Review of Pt #1's Wound flowsheet data revealed a "Pressure Injury Coccyx" was "Present on Admission" and first assessed on 12/08/2024 at 9:20 PM. The Wound Bed Assessment revealed it was "Light purple; Deep pink; nonblanchable red" and "Open to air (no dressing)." Exudate (drainage) Description was "None" and the "Peri-wound Skin Assessment" revealed, "Intact; Dry."

Review of Pt #1's Wound flowsheet data revealed a second "Pressure Injury Buttock left" that developed during the hospital stay and was first assessed on 12/19/2024 at 9:45 AM.

Review of Pt #1's care plans revealed, "Altered Skin Integrity" care plan started on 12/09/2024, with a goal of "Skin integrity is maintained or improved." Review of Pt #1's care plan revealed there was no documented evidence of nursing staff updating and/or revising the care plan to address Pt #1's "Pressure Injury Coccyx" wound worsening and developing a second wound injury (Pressure Injury Buttock left) while in the hospital.

Per review of the Wound flowsheet data for Pt #1's "Pressure Injury Coccyx," there was no documented evidence of a "Wound Bed" assessment from 12/09/2024 at 12:00 PM until 12/19/2024 at 10:17 AM (10 days).

Pt #1's Altered Skin Integrity care plan was not kept current due to a lack of ongoing assessments of Pt #1's "Pressure Injury Coccyx" wound, to ensure Pt #1's skin needs are met as per policy.

Pt #3:

Review of Pt #3's History and Physical (H&P) dated 12/23/2024 at 6:56 PM revealed, "...a 38 year old...who presented to the ED (Emergency Department)...after a MVC (Motor Vehicle Crash)...Pt was a restrained passenger of a rollover vehicle that was traveling 55 mph (miles per hour)...He was found to have fractures of C (cervical) 5/6 (vertebrae)...He is able to move his upper extremities, but unable to move his lower extremities..."

Review of Pt #3's Braden Scale flowsheet data revealed on 12/24/2024 at 1:19 AM, Pt #3's Braden Score was a 12. Pt #3's Braden Score revealed that "Sensory Perception" was "Very Limited", "Activity" was "Bedfast", "Mobility" was "Very Limited", "Nutrition" was "Probably Inadequate", and "Friction and Shear" was a "Potential Problem."

Review of Pt #3's "Skin/Tissue Integrity" care plan started on 12/24/2024 revealed there was no documentation in the care plan of interventions implemented to address Pt #3's skin care needs.

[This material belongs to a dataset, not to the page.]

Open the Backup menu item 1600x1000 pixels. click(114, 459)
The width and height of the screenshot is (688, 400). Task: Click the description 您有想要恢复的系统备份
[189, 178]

Review of Pt #3's Wound flowsheet data revealed a "Pressure Injury Coccyx (wound #3)" developed during the hospital stay and was first assessed on 01/14/2025 at 10:43 PM (22 days after admission).

Review of Pt #3's "Altered Skin Integrity" care plan started on 01/09/2024, with a goal of "Skin integrity is maintained or improved, revealed there was no documented evidence of nursing staff updating and/or revising the care plan to address Pt #3 developing a hospital acquired "Pressure Injury Coccyx" wound despite the skin interventions in place.

Review of Pt #3's "Pressure Injury Coccyx" wound nursing assessments from 01/14/2024 to 01/27/2024, revealed that there was no documented evidence of nursing staff completing a wound assessment every shift (as per policy) on the following shifts:
-01/15/2025--Day shift
-01/16/2025--Day shift
-01/17/2025--Day shift
-01/18/2025--Day shift and PM shift
-01/19/2025--Day shift and PM shift
-01/20/2025--PM shift
-01/21/2025--PM shift
-01/22/2025--Day shift and PM shift
-01/23/2025--PM shift
-01/24/2025--PM shift
-01/26/2025--Day shift and PM shift

Pt #3's Altered Skin Integrity care plan was not kept current due to a lack of ongoing assessments of Pt #3's "Pressure Injury Coccyx" wound, to ensure Pt #3's skin needs are met as per policy.

Per interview with Registered Nurse (RN) Director D while reviewing medical records on 03/25/2025 beginning at 2:10 PM, RN D stated that nursing staff should follow the care plan policy.